Bug on Differential Expression Analysis for CCC & Downstream Signalling Networks Vignette
maximelepetit opened this issue · 3 comments
Hello,
Thank you very much for maintaining and improving this package, it is extremely useful and interesting for our research.
I want to report a bug when running the differential analysis vignette.
At this steps after running deseq2 on pseudo-bulk profiles:
# concat results across cell types
dea_df = pd.concat(dea_results)
dea_df = dea_df.reset_index().rename(columns={'level_0': groupby}).set_index('index')
dea_df.head()
I have this error :
---------------------------------------------------------------------------
KeyError Traceback (most recent call last)

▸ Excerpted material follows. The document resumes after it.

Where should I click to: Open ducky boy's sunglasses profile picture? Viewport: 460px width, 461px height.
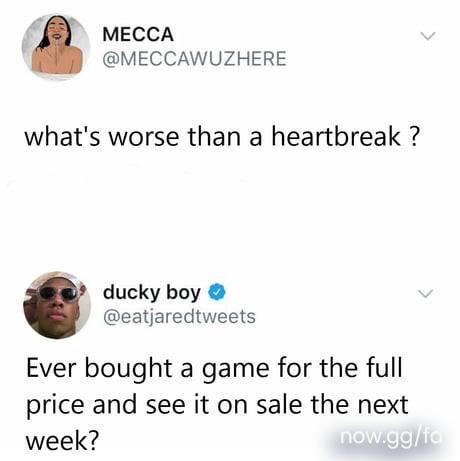[57, 305]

/tmp/ipykernel_1947289/4220832029.py in ?()
1 # concat results across cell types
2 dea_df = pd.concat(dea_results)
----> 3 dea_df = dea_df.reset_index().rename(columns={'level_0': groupby}).set_index('index')
4 dea_df.head()
~/miniconda3/envs/liana-env/lib/python3.11/site-packages/pandas/core/frame.py in ?(self, keys, drop, append, inplace, verify_integrity)
6102 if not found:
6103 missing.append(col)
6104
6105 if missing:
-> 6106 raise KeyError(f"None of {missing} are in the columns")
6107
6108 if inplace:
6109 frame = self
KeyError: "None of ['index'] are in the columns"

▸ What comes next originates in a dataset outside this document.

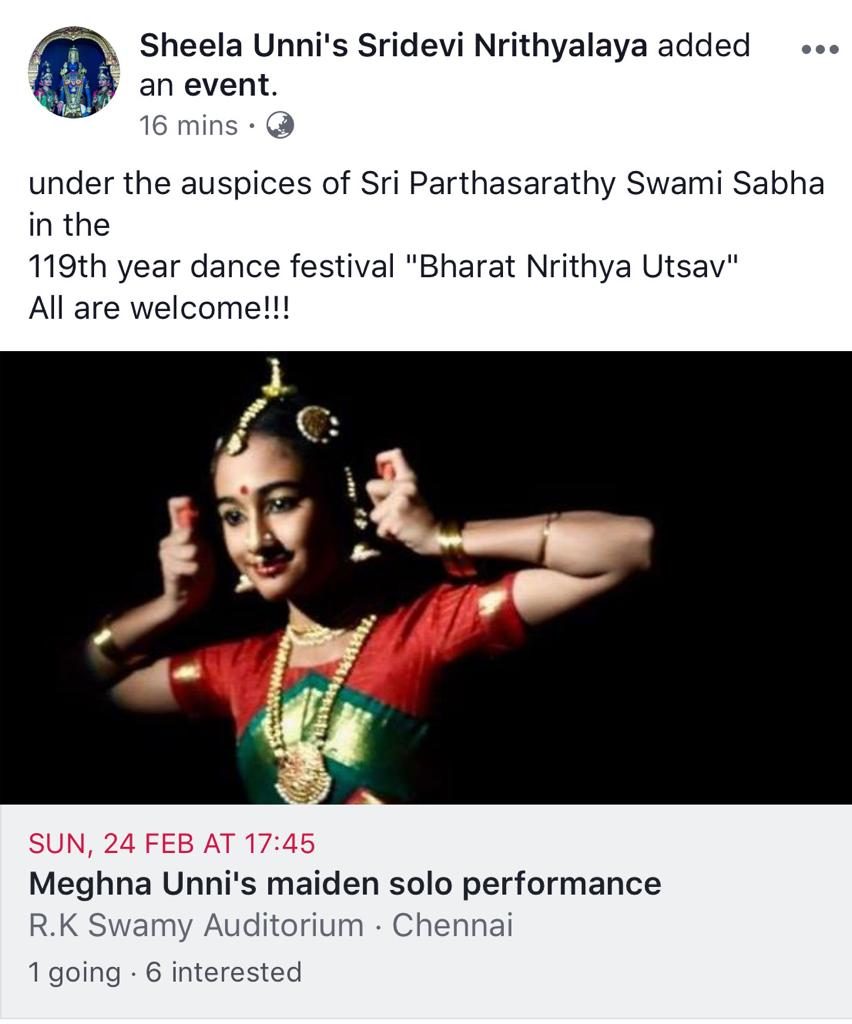
Task: Open the three-dots post options menu
Action: coord(820,50)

This error can be fix like this :
# concat results across cell types
dea_df = pd.concat(dea_results)
dea_df = dea_df.reset_index().rename(columns={'level_0': groupby,'level_1':'index'}).set_index('index')
dea_df.head()
The results output looks like this :
I noticed that NaN can be introduced on dea_df.
When remove them with :
# concat results across cell types
dea_df = pd.concat(dea_results)
dea_df = dea_df.reset_index().rename(columns={'level_0': groupby,'level_1':'index'}).set_index('index').dropna()
dea_df
It represent arounds 4000 rows.
Maxime
Hi @maximelepetit,
Thanks for the issue and for using liana. I will update this line the tutorial :)
Though, I'm really not sure why PyDESeq2 returns NaNs in those cases...
I have opened an issue for this. Perhaps, I'm missing something but best to double check:
owkin/PyDESeq2#291
I would not do .dropna()
in the tutorial by default, as it might accidentally hide some major issues.
Hi @maximelepetit,
As the maintainer of PyDeseq2 responded, there might be a couple of reasons for the NaN: the cooks_filter
from DESEQ2, and the other potential one was a float instead of int issue.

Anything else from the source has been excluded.